*** Opening TEXT FOR ANALYSIS ***
The civil trial of Planned Parenthood v. The Center for Medical Progress (CMP) resumed on Tuesday in federal court in San Francisco with two Planned Parenthood leaders taking the stand. They each testified to the fact that the screening process for exhibitors at Planned Parenthood Federation America’s trade show was “inadequate.”
Planned Parenthood is claiming CMP violated the “Racketeer Influenced and Corrupt Organizations” (RICO) law when CMP investigators went undercover at Planned Parenthood and National Abortion Federation trade shows and meetings in order to expose the sales of body parts from aborted babies. They have brought a 15-count civil suit against CMP, CMP’s undercover subsidiary BioMax Procurement Services, LLC, two former CMP Board Directors including Operation Rescue president Troy Newman, and investigators Adrian Lopez, Sandra Merritt, and David Daleiden.
The first witness on Tuesday was Dr. Mary Gatter, former medical director of Planned Parenthood Los Angeles (PPLA) and Planned Parenthood Pasadena and San Gabriel Valley (PPPSGV). She is well-known for her comment in the undercover videos of wanting to buy a Lamborghini as compensation for profits received by Planned Parenthood for fetal body part sales.
Terrisa Bukovinac, founder and executive director of ProLife San Francisco, told Live Action News that Gatter testified on Tuesday that she “made a comment about what I would receive in compensation […] I told them I wanted a Lamborghini.” When asked if the comment was in the context of fetal tissue donation she said, “Correct.” She also claimed that it was a “light-hearted” comment “not meant to be taken seriously.”
In addition, Bukovinac said Gatter claimed on the stand that the undercover videos highlighted the “worst parts of her conversation” and when asked if she thought there was any evidence CMP called for the physical harm of the abortion workers in the undercover videos, Gatter said, “They engaged in stochastic terrorism.” After this, however, she replied, “no.”
*** Closing TEXT FOR ANALYSIS ***
*** Opening DATASET ***
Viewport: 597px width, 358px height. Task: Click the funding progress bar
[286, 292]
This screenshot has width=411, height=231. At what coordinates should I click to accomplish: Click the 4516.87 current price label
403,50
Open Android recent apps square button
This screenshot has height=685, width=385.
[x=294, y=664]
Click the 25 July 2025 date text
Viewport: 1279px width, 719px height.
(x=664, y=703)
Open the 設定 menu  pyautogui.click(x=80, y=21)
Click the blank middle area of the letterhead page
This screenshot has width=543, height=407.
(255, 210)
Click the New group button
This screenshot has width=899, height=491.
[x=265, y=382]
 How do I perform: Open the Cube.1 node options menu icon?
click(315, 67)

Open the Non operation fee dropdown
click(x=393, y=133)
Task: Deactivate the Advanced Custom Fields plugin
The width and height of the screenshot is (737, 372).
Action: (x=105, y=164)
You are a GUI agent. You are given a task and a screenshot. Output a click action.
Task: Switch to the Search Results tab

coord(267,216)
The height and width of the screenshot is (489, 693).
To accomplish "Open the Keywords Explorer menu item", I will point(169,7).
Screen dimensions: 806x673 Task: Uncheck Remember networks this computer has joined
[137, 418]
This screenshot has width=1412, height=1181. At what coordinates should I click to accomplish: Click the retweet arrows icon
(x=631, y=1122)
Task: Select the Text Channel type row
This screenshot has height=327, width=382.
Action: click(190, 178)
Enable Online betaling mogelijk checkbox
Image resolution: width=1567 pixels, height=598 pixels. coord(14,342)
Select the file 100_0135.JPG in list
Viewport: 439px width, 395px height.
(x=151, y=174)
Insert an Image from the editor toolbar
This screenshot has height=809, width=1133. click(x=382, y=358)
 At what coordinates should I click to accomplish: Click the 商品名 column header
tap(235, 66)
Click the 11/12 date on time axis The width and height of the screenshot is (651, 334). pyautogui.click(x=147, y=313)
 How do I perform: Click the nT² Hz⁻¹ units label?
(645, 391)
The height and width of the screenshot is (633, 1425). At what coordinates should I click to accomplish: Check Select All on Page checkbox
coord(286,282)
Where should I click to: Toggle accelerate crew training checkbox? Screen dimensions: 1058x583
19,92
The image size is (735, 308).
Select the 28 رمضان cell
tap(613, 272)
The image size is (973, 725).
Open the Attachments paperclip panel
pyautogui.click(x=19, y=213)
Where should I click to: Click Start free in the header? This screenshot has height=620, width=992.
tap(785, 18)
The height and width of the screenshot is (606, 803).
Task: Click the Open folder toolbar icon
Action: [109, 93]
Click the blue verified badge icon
*** Closing DATASET ***
YOUR GOAL:
Reproduce the full article above about the civil trial of Planned Parenthood v. The Center for Medical Progress, word for word.

WRITTEN REPLY:
The civil trial of Planned Parenthood v. The Center for Medical Progress (CMP) resumed on Tuesday in federal court in San Francisco with two Planned Parenthood leaders taking the stand. They each testified to the fact that the screening process for exhibitors at Planned Parenthood Federation America’s trade show was “inadequate.”
Planned Parenthood is claiming CMP violated the “Racketeer Influenced and Corrupt Organizations” (RICO) law when CMP investigators went undercover at Planned Parenthood and National Abortion Federation trade shows and meetings in order to expose the sales of body parts from aborted babies. They have brought a 15-count civil suit against CMP, CMP’s undercover subsidiary BioMax Procurement Services, LLC, two former CMP Board Directors including Operation Rescue president Troy Newman, and investigators Adrian Lopez, Sandra Merritt, and David Daleiden.
The first witness on Tuesday was Dr. Mary Gatter, former medical director of Planned Parenthood Los Angeles (PPLA) and Planned Parenthood Pasadena and San Gabriel Valley (PPPSGV). She is well-known for her comment in the undercover videos of wanting to buy a Lamborghini as compensation for profits received by Planned Parenthood for fetal body part sales.
Terrisa Bukovinac, founder and executive director of ProLife San Francisco, told Live Action News that Gatter testified on Tuesday that she “made a comment about what I would receive in compensation […] I told them I wanted a Lamborghini.” When asked if the comment was in the context of fetal tissue donation she said, “Correct.” She also claimed that it was a “light-hearted” comment “not meant to be taken seriously.”
In addition, Bukovinac said Gatter claimed on the stand that the undercover videos highlighted the “worst parts of her conversation” and when asked if she thought there was any evidence CMP called for the physical harm of the abortion workers in the undercover videos, Gatter said, “They engaged in stochastic terrorism.” After this, however, she replied, “no.”